Innanzi tutto, quella di Edwards è una predicazione animata dalla e finalizzata alla gloria di Dio. Questo è un elemento ricorrente che permea i suoi sermoni, anche quelli che apparentemente si soffermano su altri temi. Se, riprendendo il titolo di una sua opera famosa, la gloria di Dio è lo scopo per cui è stato creato il mondo, la predicazione nasce dal medesimo retroterra e mira allo stesso obbiettivo. Essa deve essere “centrata su Dio”[1], al fine di esaltarne la grandezza, lo splendore, la bellezza, l’amore, la grazia, la giustizia. Nel rendere gloria a Dio, la predicazione produce il bene di chi ascolta. Le esigenze degli ascoltatori e le attese dell’ambiente sono incontrate adeguatamente solo nella misura in cui la predicazione illustra la gloria del Dio che ha parlato in Gesù Cristo.

Inoltre, per Edwards la predicazione deve essere uno strumento nelle mani dello Spirito Santo e non un mero esercizio retorico, né un’occasione per condividere dei pensieri più o meno spirituali.
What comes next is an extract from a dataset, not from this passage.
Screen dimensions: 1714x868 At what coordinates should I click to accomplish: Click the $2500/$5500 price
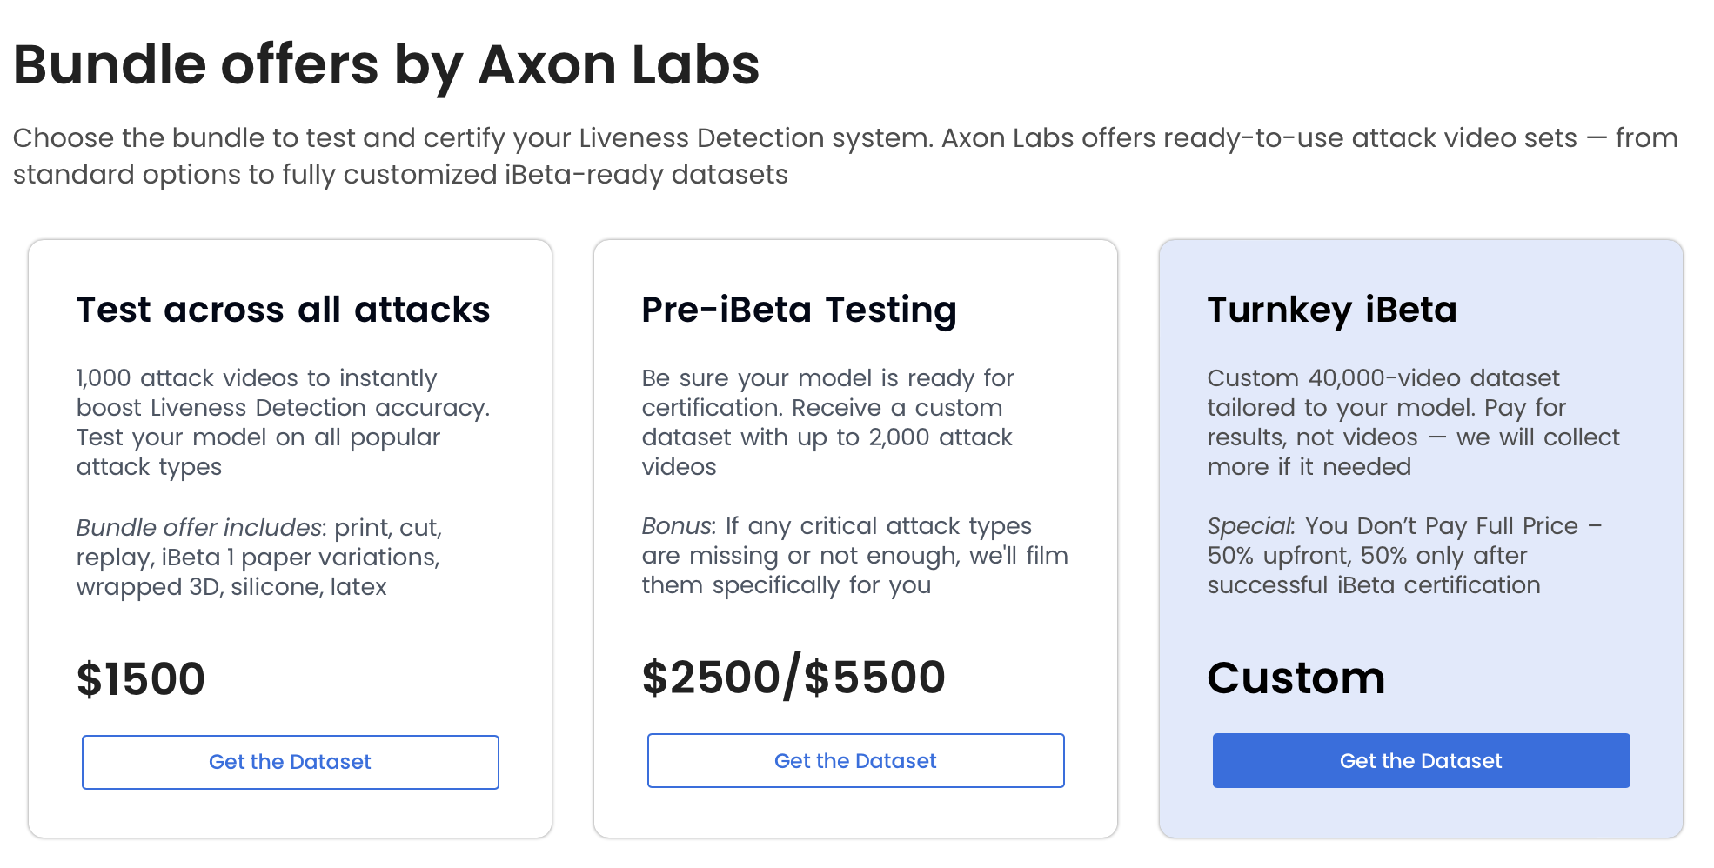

Non a caso, fu la semplice predicazione della Parola di Dio a innescare i risvegli spirituali di cui Edwards fu protagonista e testimone. La Parola predicata è stato lo strumento dinamico dello Spirito, mentre lo Spirito è stato l’agente della Parola. Il protagonismo autentico dello Spirito è sempre all'insegna della Parola e la forza trasformatrice della Parola è sempre l'azione dello Spirito[2]. Anche le operazioni stravaganti dello Spirito nelle stagioni del risveglio andavano comunque testate alla luce della Parola, senza mai spezzare il connubio fecondo tra la verità della Scrittura e l’azione dello Spirito. 

...per Edwards la predicazione deve essere uno strumento nelle mani dello Spirito Santo e non un mero esercizio retorico, né un’occasione per condividere dei pensieri più o meno spirituali.

In più, la teologia della predicazione di Edwards riconosce la necessità di annunciare la Parola di Dio nella sua totalità. Sulla scia del modello puritano, anche Edwards ha predicato in modo espositivo, incentrando cioè il sermone su un testo biblico in particolare. L’analisi minuziosa del testo, la considerazione del contesto immediato e l’attenzione alla sua collocazione nella storia della redenzione e del canone biblico fanno dei sermoni di Edwards dei modelli di serietà evangelica nel fare i conti con il messaggio della Scrittura. La predicazione, tuttavia, è anche applicazione alla situazione attuale e contestualizzazione al momento storico in cui si sta vivendo e, anche in questo, Edwards si è impegnato a permettere che il “là e allora” del testo biblico diventasse il “qui e ora” del suo tempo. Solo così facendo, la predicazione diventa autentica “profezia”. La totalità della Parola di Dio vincola il predicatore a predicare tutto il consiglio di Dio, anche quelle dottrine considerate ostiche come la tragedia dell’incredulità, la certezza del giudizio finale e la realtà dell’inferno. La predicazione si misura nella fedeltà alla Parola di Dio, non nell’adeguamento a ciò che una cultura considera “corretto”, “conveniente” o “opportuno”. 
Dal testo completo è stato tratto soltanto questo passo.